En septiembre las gaviotas dejaban la playa y gritaban en los tejados, asustadas por las aguas vivas del equinoccio. Los veraneantes se iban poco a poco, el dueño de la carnicería, sin clientes, se rascaba en el umbral, casi nada se estremecía en la calle. A veces llovía sobre los restos del verano y los perros surgían de los solares y las dunas en jaurías cabizbajas de hambre, mastines sin destino que husmeaban zanjas. El dueño de la carnicería los ahuyentaba con la escoba y ellos corrían hacia la playa en busca de restos olvidados. Podían verse desde la muralla escrutando juncos, cestos, botas, esas cosas que arrastran las olas. Al atardecer o durante la noche aullaban hacia la sierra, coronada por las primeras nubes del otoño. Los empleados del ayuntamiento barrían septiembre con las mangueras. Ya no llegaban autobuses, ya no llegaban automóviles. El frío de octubre era una de las raras cosas que llegaban. En la planta baja comprimida entre dos edificios, en una calle desde la que no se veía el mar, el cigarrillo entre los dedos no se consumía nunca. Allí estaba él, con corbata, en lo que se diría un jardín. Aún joven, con cabello oscuro y gafas. Le había parecido guapo. No le parecía nada ahora, pero seguía trayendo la foto en el bolso y llevándose la foto de vuelta, que volvía a colocar en la mesilla de noche, junto al reloj, cuyas horas no tenían sentido. Trece y veinte, siete y doce, una y diez: ¿qué diferencia hay? Sentada en la silla de lona, seguía fumando. ¿Hasta cuándo?

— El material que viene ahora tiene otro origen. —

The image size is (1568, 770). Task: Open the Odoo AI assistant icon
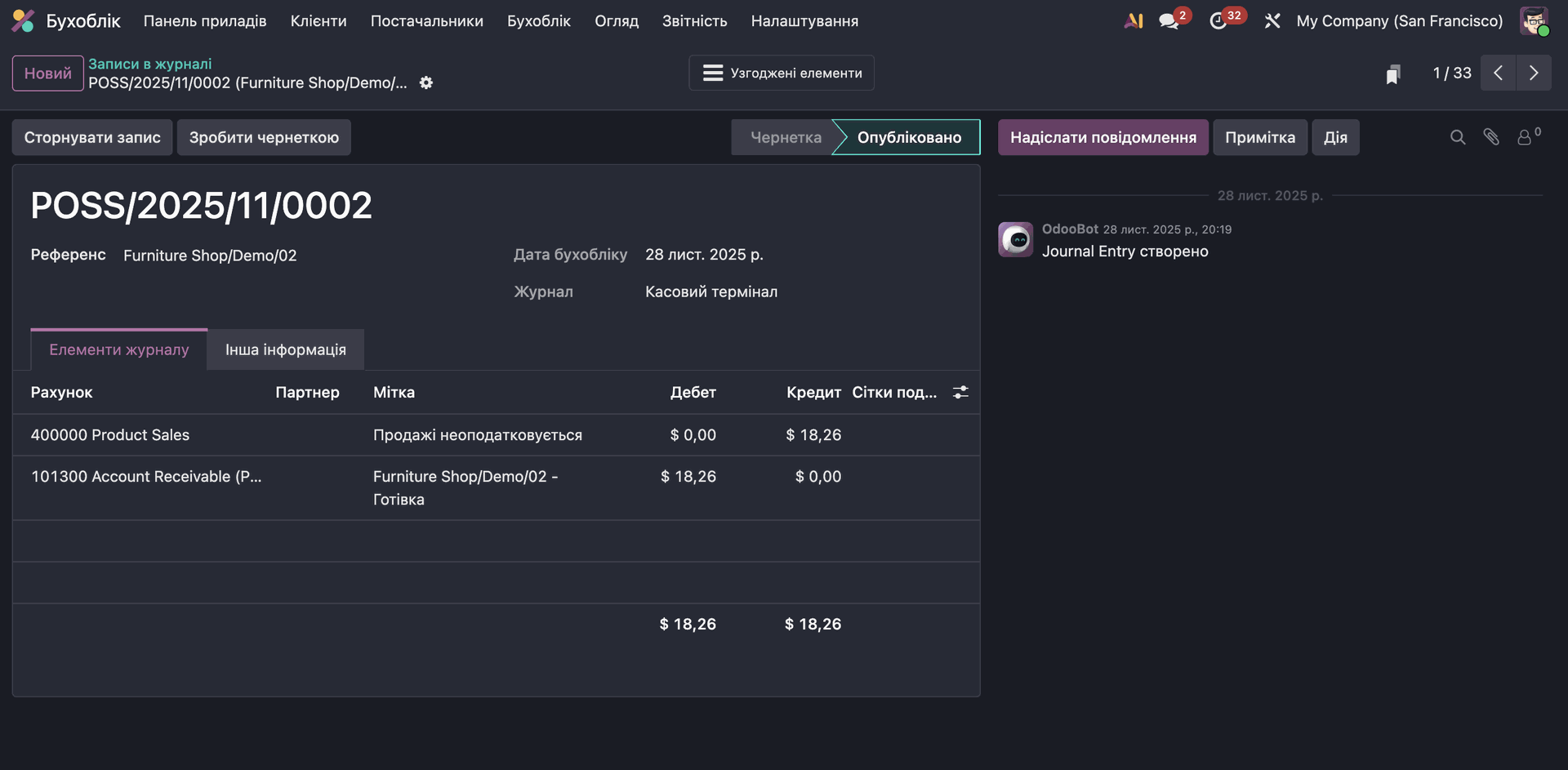click(1133, 21)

Solía visitarla al hacer una pausa en mi libro. Bajaba, casi desde Tomadia, golpeaba la puerta abierta y entraba. Había una segunda silla frente a la silla de lona y yo me sentía abatido y desilusionado con mi trabajo. Apoyaba el brazo en el mantel de hule y le sonreía. La sonrisa con la que me respondía se asemejaba a una grieta en un muro desconchado. Un chico en bicicleta exhibía sus habilidades en la acera, un hombre con una bombona de gas al hombro cruzaba la calle. Me intrigaban las tazas y los vasos de colores del mueble acristalado. ¿Quién los usaría en enero, en marzo, en mayo? Después me acordaba de una frase mal escrita y me marchaba para corregirla. Era una novela difícil para mí, cuyas palabras tardaban en llegar. No llegaba a más de tres páginas por semana, levantándome temprano y dedicándole todo el día. Un mirlo en el pinar, sin duda el mismo de cuando yo era pequeño, me distraía. Mirlo, mirlo. El hombre de la bombona de gas se paraba a descansar, el chico de la bicicleta había desaparecido. Me daba pena dejarla en la silla de lona, frente al plato de cerámica azul colgado de un clavo. ¿Qué podía yo hacer? ¿Detener octubre y a las gaviotas a gritos en los tejados? ¿Ahuyentar a los perros vagabundos con la escoba del carnicero? ¿Darle a la manivela hacia atrás y entregarle

—Aquí tiene

la vivienda enorme, con jardín, con piscina, con la escultura de mármol en la entrada? Me apetecía olvidarme de ella y de su puerta abierta por causa del humo, del periódico en el regazo que parecía no leer. Olvidar las albóndigas y la cucharada de arroz. Las noticias del televisor sin sonido, donde un pez con chaqueta abría y cerraba la boca junto con incendios y ministros. Así que decía

—Hasta mañana

y, ya fuera, me metía las manos en los bolsillos. Me metía lo más posible las manos en los bolsillos, apretadas con tanta fuerza que, al coger la estilográfica, me daba cuenta de que las articulaciones me dolían. Pero no era grave: las masajeaba, comprobaba los papeles y al rato era capaz de recomenzar. Solo tenía que olvidar la grieta de muro desconchado de su sonrisa. Pero de eso, gracias a Dios, uno se olvida. ¿No?